Typical problems without a caching strategy:

Identical database queries are executed hundreds of times per second
Cache entries expire synchronously → Thundering Herd → database failure
Caching mutable data without invalidation logic → stale data
In-process cache not shared between instances → no consistent caching during scale-out

Related Controls

WAF-PERF-030 – Caching Strategy Defined & Implemented

Target State

A mature caching strategy:

Multi-layer: L1 (in-process), L2 (distributed/Redis), L3 (CDN)
Documented: Which data, which TTL, which invalidation logic
Measured: Cache hit rates are continuously monitored
Secure: No security-relevant decisions are made from the cache

Technical Implementation

Step 1: Caching Strategy Document

# docs/caching-strategy.yml
version: "1.0"
service: "payment-api"

cache_layers:
  l1_application:
    technology: "in-process (python dict + TTL)"
    use_cases:
      - "Static configuration values (TTL: 1h)"
      - "Country-code to currency mappings (TTL: 24h)"
    limitations: "Not shared between instances; cache per pod"

  l2_distributed:
    technology: "AWS ElastiCache Redis (STANDARD_HA)"
    use_cases:
      - "User session data (TTL: 30min)"
      - "Payment method lookups (TTL: 15min)"
      - "Rate limiting counters (TTL: 1min)"
      - "Idempotency keys (TTL: 24h)"
    hit_rate_target: ">= 80%"

  l3_cdn:
    technology: "AWS CloudFront"
    use_cases:
      - "Static assets: JS, CSS, images (TTL: 1 year, cache-busting via hash)"
      - "API responses with Cache-Control header (TTL: per endpoint)"
    hit_rate_target: ">= 95% for static assets"

do_not_cache:
  - "Real-time payment status (mutates frequently)"
  - "Authentication/authorization decisions"
  - "User-specific sensitive financial data"

Step 2: ElastiCache Redis in Terraform

resource "aws_elasticache_subnet_group" "main" {
  name       = "cache-subnet-group-${var.environment}"
  subnet_ids = var.private_subnet_ids
}

resource "aws_elasticache_replication_group" "main" {
  replication_group_id       = "payment-cache-${var.environment}"
  description                = "Redis cache for payment API – see docs/caching-strategy.yml"
  node_type                  = "cache.t3.medium"
  num_cache_clusters         = 2        # Primary + 1 Replica
  automatic_failover_enabled = true
  multi_az_enabled           = true
  at_rest_encryption_enabled = true
  transit_encryption_enabled = true
  auth_token                 = var.redis_auth_token  # TLS + Auth

  # Snapshot for debugging and warm-up
  snapshot_retention_limit = 1
  snapshot_window          = "03:00-04:00"

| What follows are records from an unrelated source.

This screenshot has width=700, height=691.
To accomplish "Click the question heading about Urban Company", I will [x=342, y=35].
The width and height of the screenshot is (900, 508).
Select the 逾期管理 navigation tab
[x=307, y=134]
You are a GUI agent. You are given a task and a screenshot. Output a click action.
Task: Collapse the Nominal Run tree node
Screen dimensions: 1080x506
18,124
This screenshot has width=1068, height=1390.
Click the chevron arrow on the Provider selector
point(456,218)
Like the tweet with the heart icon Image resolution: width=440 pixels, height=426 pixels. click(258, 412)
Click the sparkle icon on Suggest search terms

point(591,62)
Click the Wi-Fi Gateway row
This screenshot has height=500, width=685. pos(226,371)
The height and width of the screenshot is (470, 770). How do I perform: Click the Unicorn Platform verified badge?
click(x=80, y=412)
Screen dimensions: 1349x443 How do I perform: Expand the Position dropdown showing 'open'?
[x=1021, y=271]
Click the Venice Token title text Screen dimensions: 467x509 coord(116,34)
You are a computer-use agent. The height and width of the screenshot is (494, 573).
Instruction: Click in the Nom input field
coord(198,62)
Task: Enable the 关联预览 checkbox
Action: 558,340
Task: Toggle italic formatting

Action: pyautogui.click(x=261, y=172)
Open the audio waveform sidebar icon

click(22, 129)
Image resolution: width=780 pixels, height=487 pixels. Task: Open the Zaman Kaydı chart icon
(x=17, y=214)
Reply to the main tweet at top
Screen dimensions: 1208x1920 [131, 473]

  subnet_group_name  = aws_elasticache_subnet_group.main.name
  security_group_ids = [aws_security_group.cache.id]

  tags = {
    workload    = "payment-api"
    environment = var.environment
  }
}

Step 3: Cache-Aside Pattern in Python

import redis
import json
import hashlib
from functools import wraps
from typing import Optional, Callable

class CacheManager:
    def __init__(self, redis_url: str, default_ttl: int = 300):
        self.redis = redis.from_url(redis_url, decode_responses=True)
        self.default_ttl = default_ttl

    def get(self, key: str) -> Optional[dict]:
        value = self.redis.get(key)
        return json.loads(value) if value else None

    def set(self, key: str, value: dict, ttl: int = None) -> None:
        self.redis.setex(
            key,
            ttl or self.default_ttl,
            json.dumps(value)
        )

    def invalidate(self, pattern: str) -> int:
        """Delete all keys matching the pattern."""
        keys = self.redis.keys(pattern)
        if keys:
            return self.redis.delete(*keys)
        return 0

    def get_or_compute(self, key: str, compute_fn: Callable,
                       ttl: int = None) -> dict:
        """Cache-aside with stampede protection via lock."""
        # Cache hit
        cached = self.get(key)
        if cached is not None:
            return cached

        # Lock against stampede (nx=True: only set if not exists)
        lock_key = f"lock:{key}"
        lock_acquired = self.redis.set(lock_key, "1", nx=True, ex=10)

        if lock_acquired:
            try:
                value = compute_fn()
                self.set(key, value, ttl)
                return value
            finally:
                self.redis.delete(lock_key)
        else:
            # Wait and re-read (another thread is filling the cache)
            import time
            time.sleep(0.05)
            return self.get(key) or compute_fn()

# Usage
cache = CacheManager(redis_url=REDIS_URL)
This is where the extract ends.